Polymer Group to Shut Down Arkansas Plant, Consolidate Others
June 22, 2009,
Polymer Group Inc. has decided to close its North Little Rock, Ark., plant and consolidate certain manufacturing operations in its Benson, N.C., plant “to maintain competitiveness in response to major global downturns in industrial markets,” the company said.
These activities will involve upgrading the capabilities of both the hydroentanglement and fusible fiber manufacturing bases at PGI in order to meet developing market needs through capitalization of in-house intellectual properties.
The company’s decision to consolidate businesses was the result of several factors, including the need to upgrade process capabilities and adjust to lower demand for select industrial products.
“PGI’s focus on leading market positions and global growth requires a constant assessment of our capabilities compared to the market needs,” said Veronica (Ronee) Hagen, ceo. “As certain market segments for carded technologies increasingly become commoditized or transition to more cost-effective technologies, we must constantly streamline business operations and enhance our capabilities to maintain competitiveness. As a result of these activities, we will be upgrading our overall asset base to better meet market needs.”
She added that despite the company’s efforts to continually improve operations at the North Little Rock plant, “the current level and mix of business and future outlook do not support the cost structure of multiple facilities serving these markets. This decision is extremely difficult and we regret the impact this action will have on our employees.”

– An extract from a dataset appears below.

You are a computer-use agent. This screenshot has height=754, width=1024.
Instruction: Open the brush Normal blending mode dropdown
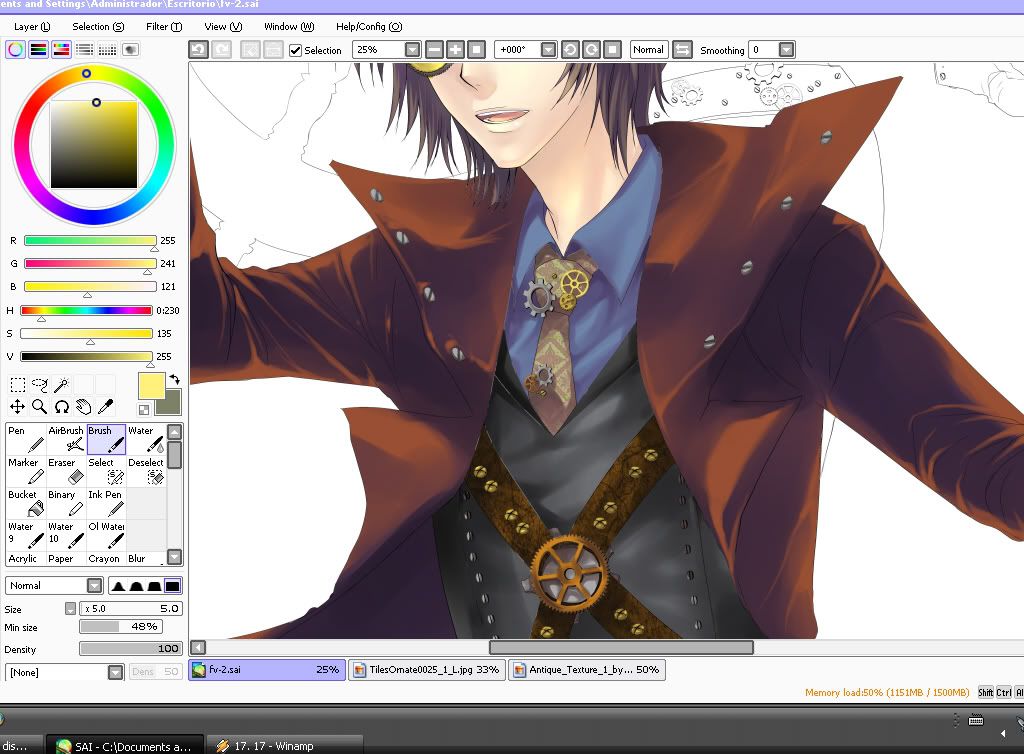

The North Little Rock plant was built and opened in 1956, and became part of PGI in 1995 when the company acquired the Chicopee business from Johnson & Johnson.
After the consolidation, PGI will continue to operate seven plants in the U.S., including the Benson, N.C., site as well as others in Mooresville, N.C., Waynesboro, Va., Kingman, Kansas, Clearfield, Utah, Guntown, Miss., and Clackamas, Ore.
Upon the closing of North Little Rock and the other plant consolidations, the company estimates that it will recognize cash restructuring charges of approximately $10.0 million to $11.0 million through the first quarter of fiscal 2010, primarily associated with employee termination expenses and costs to move and upgrade equipment. The company also currently expects to recognize a non-cash impairment charge during the second quarter of fiscal 2009 of approximately $1.0 to $2.0 million associated with the consolidation and closure.
When fully implemented, the consolidation is expected to result in reduced manufacturing costs of approximately $10.0 million to $11.0 million, partially offset by $3.0 million to $4.0 million of lower contribution from the exited businesses.